Wednesday, January 07, 2009

Being shy is a curse

I should know. I've struggled with being shy since I was an infant. I was so shy in elementary school that I wouldn't speak to any of the teachers (or women in general, for that matter. I wasn't as shy around men.). They sent me to a resource teacher to find out if I knew how to read, write and do arithmetic. I wouldn't talk to her either. Acting on my mother's suggestion, they brought in a volunteer from the community to work with me -- an older lady who reminded me of my grandmother. Around her I wasn't shy at all. In fact, I talked her ear off so much that she couldn't believe that I was so timid around others.

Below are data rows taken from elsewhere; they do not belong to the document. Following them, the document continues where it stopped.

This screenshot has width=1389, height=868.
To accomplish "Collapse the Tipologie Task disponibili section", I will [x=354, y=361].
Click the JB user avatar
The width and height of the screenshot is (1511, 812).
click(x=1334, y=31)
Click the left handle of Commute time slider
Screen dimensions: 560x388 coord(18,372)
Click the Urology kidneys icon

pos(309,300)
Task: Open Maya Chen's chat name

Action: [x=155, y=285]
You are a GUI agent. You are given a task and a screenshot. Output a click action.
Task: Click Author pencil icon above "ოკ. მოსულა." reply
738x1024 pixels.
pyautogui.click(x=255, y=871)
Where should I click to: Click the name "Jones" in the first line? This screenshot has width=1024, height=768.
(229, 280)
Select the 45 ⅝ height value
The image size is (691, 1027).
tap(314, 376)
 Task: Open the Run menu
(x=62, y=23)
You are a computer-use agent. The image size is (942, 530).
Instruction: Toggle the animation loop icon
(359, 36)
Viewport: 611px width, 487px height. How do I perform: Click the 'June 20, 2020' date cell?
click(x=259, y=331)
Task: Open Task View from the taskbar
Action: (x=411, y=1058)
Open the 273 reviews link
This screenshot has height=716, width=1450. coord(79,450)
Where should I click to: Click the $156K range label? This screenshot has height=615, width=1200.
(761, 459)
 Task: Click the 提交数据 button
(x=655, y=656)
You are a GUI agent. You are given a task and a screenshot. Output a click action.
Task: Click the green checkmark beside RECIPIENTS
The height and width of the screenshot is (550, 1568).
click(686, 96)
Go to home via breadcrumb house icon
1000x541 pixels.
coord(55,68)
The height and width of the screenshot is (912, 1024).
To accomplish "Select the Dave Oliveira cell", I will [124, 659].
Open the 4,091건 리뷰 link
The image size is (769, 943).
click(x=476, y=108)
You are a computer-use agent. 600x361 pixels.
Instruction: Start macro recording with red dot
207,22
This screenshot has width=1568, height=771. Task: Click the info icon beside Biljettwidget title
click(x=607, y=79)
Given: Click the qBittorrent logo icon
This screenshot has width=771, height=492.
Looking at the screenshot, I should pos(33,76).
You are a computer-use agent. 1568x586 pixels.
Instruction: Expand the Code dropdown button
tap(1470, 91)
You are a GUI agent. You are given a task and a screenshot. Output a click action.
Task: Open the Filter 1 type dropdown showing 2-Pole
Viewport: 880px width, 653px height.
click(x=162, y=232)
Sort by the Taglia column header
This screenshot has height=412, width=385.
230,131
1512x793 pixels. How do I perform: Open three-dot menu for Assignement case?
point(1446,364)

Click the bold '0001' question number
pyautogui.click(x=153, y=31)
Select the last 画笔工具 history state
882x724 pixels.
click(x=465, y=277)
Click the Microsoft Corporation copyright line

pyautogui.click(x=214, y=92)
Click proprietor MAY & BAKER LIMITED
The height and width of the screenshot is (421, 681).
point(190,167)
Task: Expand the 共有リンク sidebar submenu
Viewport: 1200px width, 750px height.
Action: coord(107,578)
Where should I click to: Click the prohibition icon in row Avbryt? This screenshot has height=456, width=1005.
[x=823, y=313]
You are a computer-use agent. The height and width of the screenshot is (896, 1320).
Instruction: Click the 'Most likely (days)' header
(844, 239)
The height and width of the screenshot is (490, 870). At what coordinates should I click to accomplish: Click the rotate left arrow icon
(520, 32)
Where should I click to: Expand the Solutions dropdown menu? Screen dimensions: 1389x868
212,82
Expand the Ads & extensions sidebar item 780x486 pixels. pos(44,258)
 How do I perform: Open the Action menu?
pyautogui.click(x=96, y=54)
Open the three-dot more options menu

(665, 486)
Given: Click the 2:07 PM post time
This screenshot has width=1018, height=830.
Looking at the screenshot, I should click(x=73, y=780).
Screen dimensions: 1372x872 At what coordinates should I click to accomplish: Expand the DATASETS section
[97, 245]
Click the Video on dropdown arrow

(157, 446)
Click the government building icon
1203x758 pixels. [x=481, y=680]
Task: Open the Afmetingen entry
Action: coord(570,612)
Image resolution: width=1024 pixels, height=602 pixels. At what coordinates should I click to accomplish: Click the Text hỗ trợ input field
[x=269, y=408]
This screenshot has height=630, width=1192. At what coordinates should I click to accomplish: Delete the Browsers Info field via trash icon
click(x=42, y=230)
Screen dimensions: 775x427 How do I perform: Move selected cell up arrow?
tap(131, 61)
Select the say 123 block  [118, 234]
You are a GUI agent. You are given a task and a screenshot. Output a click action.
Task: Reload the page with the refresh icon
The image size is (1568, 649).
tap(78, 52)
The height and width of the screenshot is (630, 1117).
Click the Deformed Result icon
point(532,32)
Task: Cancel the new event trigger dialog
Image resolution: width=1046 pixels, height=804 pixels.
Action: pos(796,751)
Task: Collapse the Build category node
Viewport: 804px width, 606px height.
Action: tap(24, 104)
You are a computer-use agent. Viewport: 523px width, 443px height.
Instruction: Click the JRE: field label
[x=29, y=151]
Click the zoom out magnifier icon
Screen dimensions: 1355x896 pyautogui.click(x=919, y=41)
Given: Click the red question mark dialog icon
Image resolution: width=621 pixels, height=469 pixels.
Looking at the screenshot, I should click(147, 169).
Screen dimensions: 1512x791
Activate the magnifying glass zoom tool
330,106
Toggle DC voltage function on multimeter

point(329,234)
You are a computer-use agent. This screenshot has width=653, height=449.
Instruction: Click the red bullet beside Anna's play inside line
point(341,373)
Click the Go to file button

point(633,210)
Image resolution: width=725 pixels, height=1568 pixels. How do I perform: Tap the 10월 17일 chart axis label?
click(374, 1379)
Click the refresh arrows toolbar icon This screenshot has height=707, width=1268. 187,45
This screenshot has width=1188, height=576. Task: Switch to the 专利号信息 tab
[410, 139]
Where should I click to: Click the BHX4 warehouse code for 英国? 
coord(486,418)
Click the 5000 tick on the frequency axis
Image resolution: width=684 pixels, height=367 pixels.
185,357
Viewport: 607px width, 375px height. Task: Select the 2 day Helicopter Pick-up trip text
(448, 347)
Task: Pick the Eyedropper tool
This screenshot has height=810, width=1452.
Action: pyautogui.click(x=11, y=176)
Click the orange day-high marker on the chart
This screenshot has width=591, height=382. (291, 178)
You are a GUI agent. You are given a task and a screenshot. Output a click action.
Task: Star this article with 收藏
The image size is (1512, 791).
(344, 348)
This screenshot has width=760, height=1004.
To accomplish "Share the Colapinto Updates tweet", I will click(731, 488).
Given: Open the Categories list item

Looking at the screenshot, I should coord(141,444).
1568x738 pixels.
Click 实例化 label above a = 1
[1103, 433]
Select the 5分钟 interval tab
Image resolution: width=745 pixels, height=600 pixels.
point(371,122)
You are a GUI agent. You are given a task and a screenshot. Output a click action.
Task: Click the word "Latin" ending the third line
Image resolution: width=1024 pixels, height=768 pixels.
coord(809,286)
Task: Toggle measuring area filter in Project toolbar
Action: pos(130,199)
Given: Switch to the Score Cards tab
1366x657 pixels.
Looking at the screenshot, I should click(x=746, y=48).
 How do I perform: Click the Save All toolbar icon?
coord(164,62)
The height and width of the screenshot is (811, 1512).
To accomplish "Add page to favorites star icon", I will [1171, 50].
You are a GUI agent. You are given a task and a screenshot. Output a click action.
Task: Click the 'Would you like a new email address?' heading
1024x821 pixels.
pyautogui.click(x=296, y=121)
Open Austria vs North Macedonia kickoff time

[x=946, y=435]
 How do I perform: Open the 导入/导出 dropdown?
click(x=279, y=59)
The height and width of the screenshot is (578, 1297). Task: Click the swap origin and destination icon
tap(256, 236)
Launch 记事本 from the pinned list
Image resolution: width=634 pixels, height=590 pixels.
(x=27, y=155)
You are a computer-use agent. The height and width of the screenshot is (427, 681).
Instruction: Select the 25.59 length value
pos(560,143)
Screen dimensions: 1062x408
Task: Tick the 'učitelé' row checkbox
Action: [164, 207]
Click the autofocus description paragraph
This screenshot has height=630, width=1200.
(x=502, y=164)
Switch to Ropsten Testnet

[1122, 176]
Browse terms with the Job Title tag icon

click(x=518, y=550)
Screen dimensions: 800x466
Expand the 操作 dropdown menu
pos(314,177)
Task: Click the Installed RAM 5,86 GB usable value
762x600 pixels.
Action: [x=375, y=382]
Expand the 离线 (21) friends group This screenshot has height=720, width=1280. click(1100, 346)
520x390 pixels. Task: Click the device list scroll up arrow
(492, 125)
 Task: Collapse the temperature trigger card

In Grade 9 I made a conscience decision that I was not going to be shy anymore (or, at least that I was going to pretend not to be shy). I knew that I couldn't live my life that way or I'd never succeed. It was a good decision that has served me well. At times I've even convinced myself that I'm not that shy anymore. But the truth is that I struggle with it every single day. I work in communications and have to lead a lot of meetings, make cold calls, interview people etc... Doing these things goes against every grain in my body, but over time they've gotten a lot easier.

I put off returning things to a store because I feel too shy to explain why. At mix and mingle events I just want to crawl into the walls. The list goes on and on.

Baby boy is also shy. Not as shy as me, but enough that it causes issues. He often tells us he's "a little nervous" about going to nursery school. "It's too danger!" he says. When we really talk to him about it he admits that he's shy around the teachers. But it's not just at nursery school, but in all new environments and in virtually all of his interactions, including people he knows really well!. It takes him a good fifteen plus minutes to come out of his shell. Once he feels comfortable he's very outgoing and interactive, which I think is a good sign.

I really hope that he grows out of his shyness, if that's actually possible. If not I just hope he doesn't let it get the best of him.